Is that how infants long for milk? Of course not! They demand it, they cry out for it, they act like they’re instantly going to die if they don’t have milk now, now, NOW! If they don’t have their milk, nothing will satisfy them until they do.
My friends, if we are going to have a pure love for each other that is at a fever pitch, that is boiling over, we need to realize just how desperately we need to feed our souls with the word of God. The Bible is the channel through which God accomplishes his work in our lives. It is the way that he offers his promises to a whole new generation. It is the way that he corrects our thinking so that we can be transformed by the renewing of our minds.

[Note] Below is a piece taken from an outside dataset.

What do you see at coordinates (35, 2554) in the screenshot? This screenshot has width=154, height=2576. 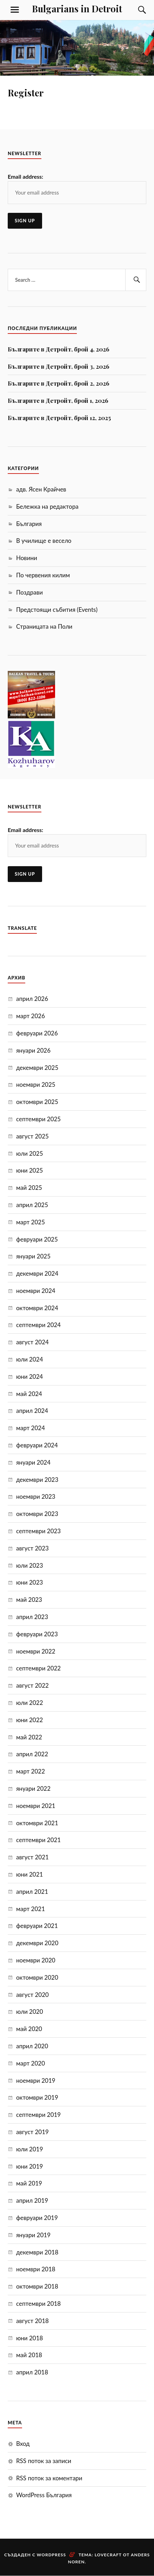 I see `Създаден с WordPress` at bounding box center [35, 2554].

It is the way that he points out our faults and our flaws so we can put them away and grow in a different direction – grow until this salvation that God has given to us actually starts to have a good fit on us, so that the status of being a child of God actually comes to fit us rather well.
Peter closes this little section in verse three with another motivation for all of this that is a stroke of rhetorical genius. He says that we should put away sinful things and long for the pure spiritual milk “if indeed you have tasted that the Lord is good.”
Peter isn’t really questioning his audience’s experience with the Lord so much as he is drawing them in to have them reaffirm it. When we read these words, the idea is that we will say, “Wait a minute! What do you mean ‘if indeed?’ I’ve tasted that the Lord is good!”
When I make that affirmation, what have I just done? I’ve just taken Peter’s bait! I’ve just affirmed that what he said is true, and that I really should live the way he is describing. If I have tasted that the Lord is good, how can I do anything but long for his pure spiritual milk? Any other response would be improper, so with this little rhetorical flourish, Peter leaves us with no choice but to agree that we should love one another earnestly from a pure heart and long for the pure milk of God’s word. Any other response toward our good Lord would be improper. May God help us to have such loving and such longing!